Jeremy Gillen answers What are the known difficulties with this alignment approach?

Jeremy Gillen 12 Feb 2024 6:23 UTC
2 points
0
I think the overall goal in this proposal is to get a corrigible agent capable of bounded tasks (that maybe shuts down after task completion), rather than a sovereign?
One remaining problem (ontology identification) is making sure your goal specification stays the same for a world-model that changes/learns.
Then the next remaining problem is the inner alignment problem of making sure that the planning algorithm/optimizer (whatever it is that generates actions given a goal, whether or not it’s separable from other components) is actually pointed at the goal you’ve specified and doesn’t have any other goals mixed into it. (see Context Disaster for more detail on some of this, optimization daemons, and actual effectiveness). Part of this problem is making sure the system is stable under reflection.

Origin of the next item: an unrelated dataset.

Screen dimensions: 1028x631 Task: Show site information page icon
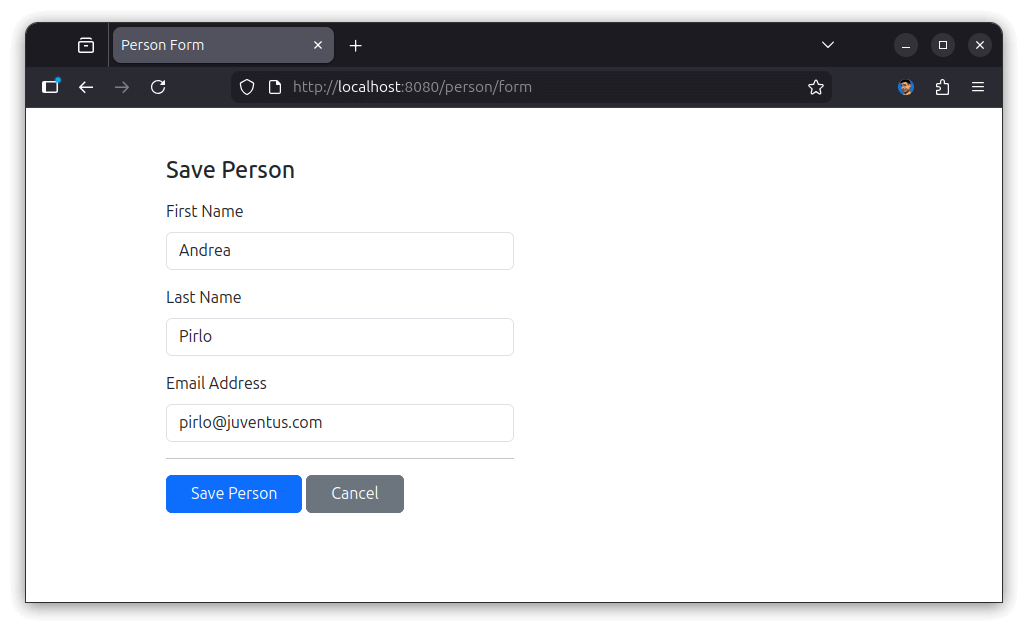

Then you’ve got the outer alignment problem of making sure that your fusion power plant goal is safe to optimize (e.g. it won’t kill people who get in the way, doesn’t have any extreme effects if the world model doesn’t exactly match reality, or if you’ve forgotten some detail). (See Goodness estimate bias, unforeseen maximum).
Ideally here you build in some form of corrigibility and other fail-safe mechanisms, so that you can iterate on the details.
That’s all the main ones imo. Conditional on solving the above, and actively trying to foresee other difficult-to-iterate problems, I think it’d be relatively easy to foresee and fix remaining issues.